§ **WORK TO BE COMPLETED**
Would you retype exactly the lines from the one containing "Contact Us (41, 65)" through the last line of the records below, and nothing else?
**** SOURCE DATA
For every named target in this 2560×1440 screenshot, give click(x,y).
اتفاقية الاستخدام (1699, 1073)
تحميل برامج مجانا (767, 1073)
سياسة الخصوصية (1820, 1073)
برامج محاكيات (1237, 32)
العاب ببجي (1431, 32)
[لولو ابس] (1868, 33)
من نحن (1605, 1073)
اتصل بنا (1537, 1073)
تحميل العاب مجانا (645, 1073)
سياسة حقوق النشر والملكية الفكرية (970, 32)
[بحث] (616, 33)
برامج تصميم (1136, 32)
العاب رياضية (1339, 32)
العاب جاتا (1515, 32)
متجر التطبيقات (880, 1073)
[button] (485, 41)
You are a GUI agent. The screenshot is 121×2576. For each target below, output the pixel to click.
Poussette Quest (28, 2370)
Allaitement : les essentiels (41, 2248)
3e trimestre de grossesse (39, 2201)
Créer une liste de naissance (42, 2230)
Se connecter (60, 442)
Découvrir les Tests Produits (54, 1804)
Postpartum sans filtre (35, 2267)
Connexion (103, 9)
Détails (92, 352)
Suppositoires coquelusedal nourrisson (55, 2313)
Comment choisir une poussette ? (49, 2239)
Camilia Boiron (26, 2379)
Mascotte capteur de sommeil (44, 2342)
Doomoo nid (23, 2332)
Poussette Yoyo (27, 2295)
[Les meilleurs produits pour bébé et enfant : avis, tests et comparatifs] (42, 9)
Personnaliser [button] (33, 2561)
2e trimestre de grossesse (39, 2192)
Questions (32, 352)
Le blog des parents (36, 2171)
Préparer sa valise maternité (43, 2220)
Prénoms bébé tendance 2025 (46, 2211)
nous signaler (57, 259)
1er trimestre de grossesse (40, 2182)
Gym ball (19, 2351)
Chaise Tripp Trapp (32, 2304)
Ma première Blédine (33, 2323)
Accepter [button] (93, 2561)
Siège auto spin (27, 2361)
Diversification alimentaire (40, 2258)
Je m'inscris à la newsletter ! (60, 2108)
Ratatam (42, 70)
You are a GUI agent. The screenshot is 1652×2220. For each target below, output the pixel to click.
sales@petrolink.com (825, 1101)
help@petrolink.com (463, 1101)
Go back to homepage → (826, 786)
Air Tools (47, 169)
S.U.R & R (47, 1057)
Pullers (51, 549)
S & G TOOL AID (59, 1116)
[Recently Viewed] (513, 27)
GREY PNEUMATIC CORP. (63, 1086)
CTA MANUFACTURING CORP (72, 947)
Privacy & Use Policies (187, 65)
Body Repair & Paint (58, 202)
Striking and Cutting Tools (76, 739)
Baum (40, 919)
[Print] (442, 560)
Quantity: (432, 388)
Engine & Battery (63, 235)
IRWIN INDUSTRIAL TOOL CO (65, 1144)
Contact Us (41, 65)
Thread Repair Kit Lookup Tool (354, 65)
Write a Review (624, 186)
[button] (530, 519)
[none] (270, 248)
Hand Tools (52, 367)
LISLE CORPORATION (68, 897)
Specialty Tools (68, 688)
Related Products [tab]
********
§ **EXERCISE SOLUTION**
Contact Us (41, 65)
Thread Repair Kit Lookup Tool (354, 65)
Write a Review (624, 186)
[button] (530, 519)
[none] (270, 248)
Hand Tools (52, 367)
LISLE CORPORATION (68, 897)
Specialty Tools (68, 688)
Related Products [tab]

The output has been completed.